Duty of care Flashcards
Full negligence formula
Duty of care + Breach of that duty + (causation - remoteness) = successful negligence claim
Function of the duty of care
To define the boundaries of liability for damage caused by negligent conduct by reference to what are commonly called ‘policy considerations’ (Cane)
A way of telling people how to behave (McBride)
‘Crushing liability’
A common consideration in not allowing a duty of care is to avoid crushing liability - ‘liability in an indeterminate amount for an indeterminate time to an indeterminate class’ (Ultramares Corp v Touche, Niven [1931])
Donoghue v Stevenson [1932]
The seminal duty of care case
Lord Atkins expounded the ‘neighbour principle’: “You must take reasonable care to avoid acts or omissions which you can reasonably foresee would be likely to injure your neighbour.
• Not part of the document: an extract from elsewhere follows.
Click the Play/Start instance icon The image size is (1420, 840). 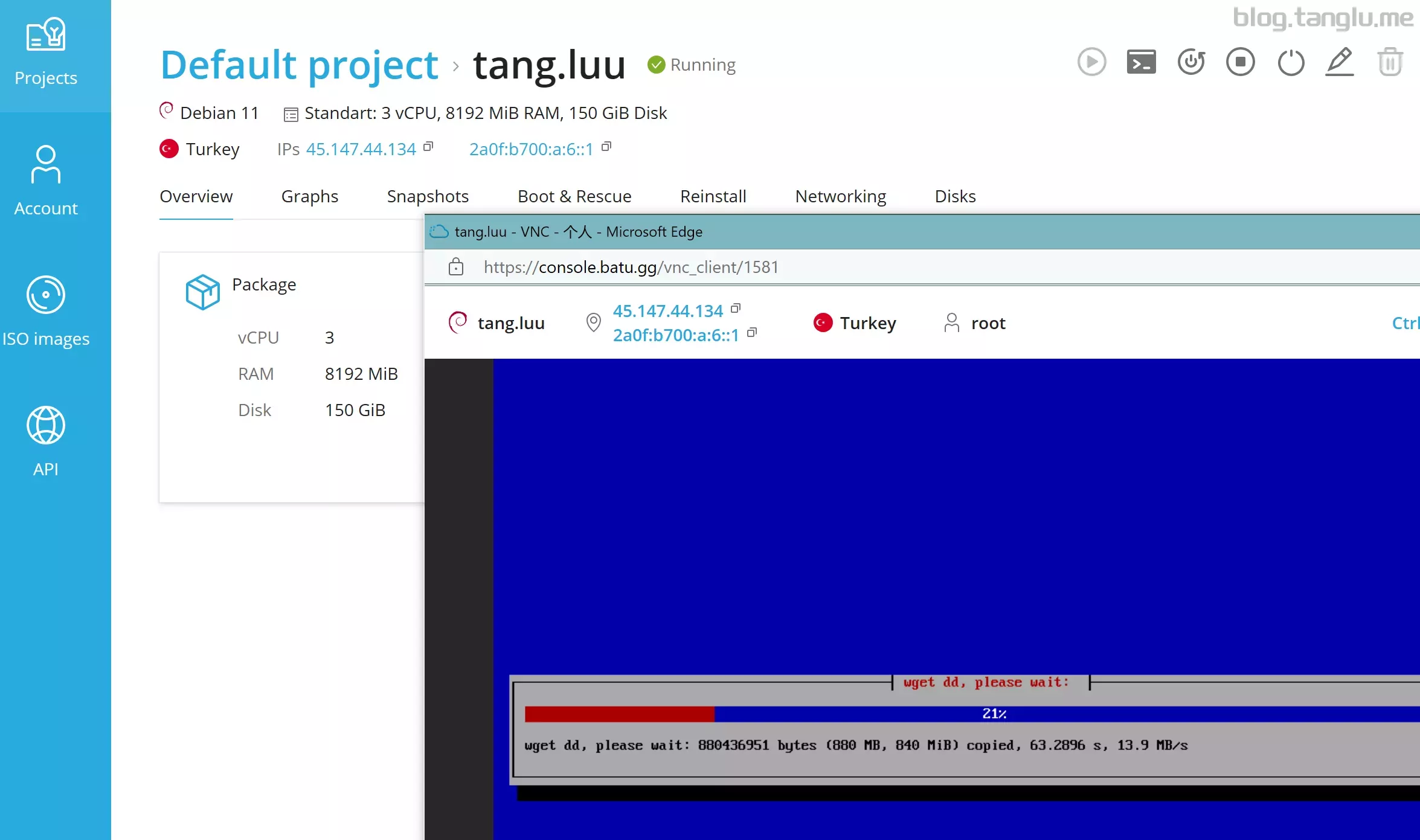tap(1091, 62)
Who then, in law, is my neighbour?… persons who are so closely and directly affected by my act that I ought reasonably to have them in contemplation as being so affected when I am directing my mind to… acts or omissions.”
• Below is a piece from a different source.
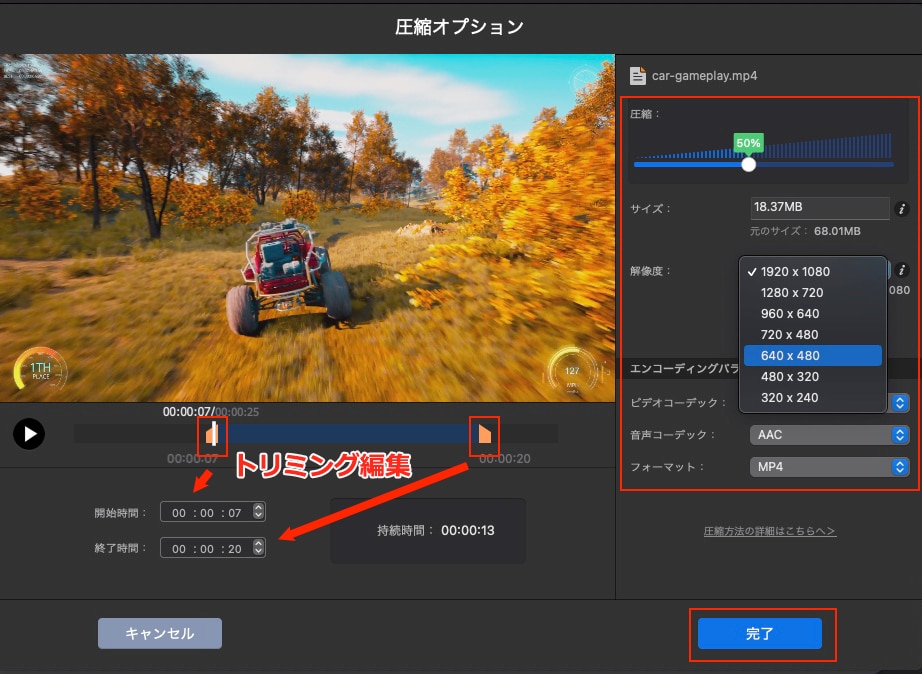Click the キャンセル button
The image size is (922, 674).
click(159, 633)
This case opened up the duty of care to potentially being anyone at all.
Anns v Merton LBC [1978]
Lord Wilberforce, in his dictum, expanded on the Donoghue neighbour principle, setting a two-stage test:
- there is a sufficient relationship of proximity
- are there any considerations which ought to negate or limit the scope of duty?
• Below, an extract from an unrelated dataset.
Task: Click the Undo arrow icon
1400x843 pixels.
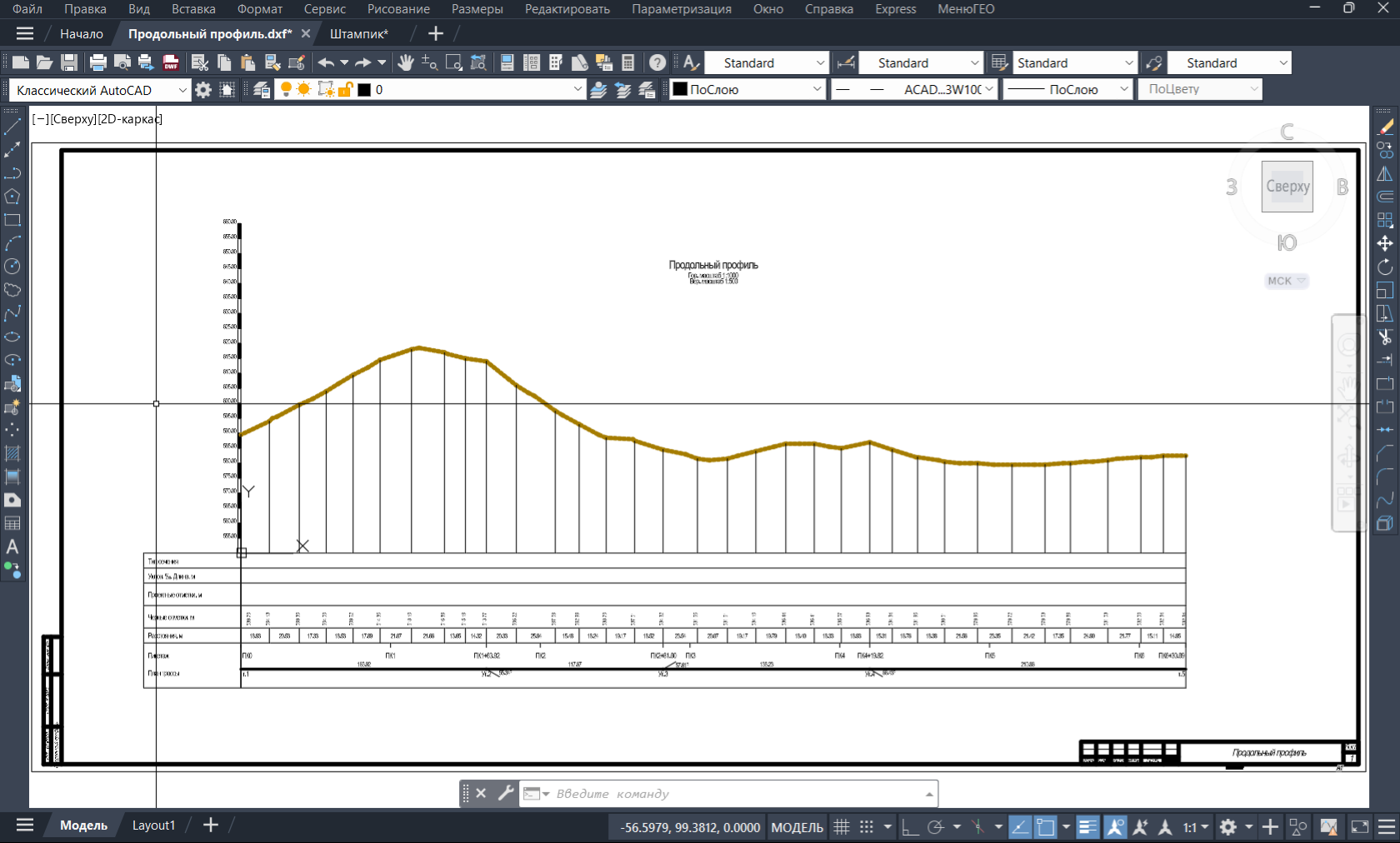Action: 326,62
This was criticised in Smith v Littlewoods [1987] as being too broad… “the broad general principle of liability for foreseeable damage is so widely applicable that the function of the duty of care is not so much to identify cases where liability is imposed as to identify those where it is not.”
McLoughlin v O’Brien [1982] showed how the first step is no hurdle.
Junior Books v Veitchi [1983]
Roskill noted the immediate expansion of the law following Anns and criticised it substantially.
Yuen Kun-Yeu v AG of HK [1987]
The court in this instance rejected the test outright.
Murphy v Brentwood District Council [1990]
This case overruled Anns.
Caparo v Dickman [1990]
This case provides the authority for novel cases of a duty of care in negligence.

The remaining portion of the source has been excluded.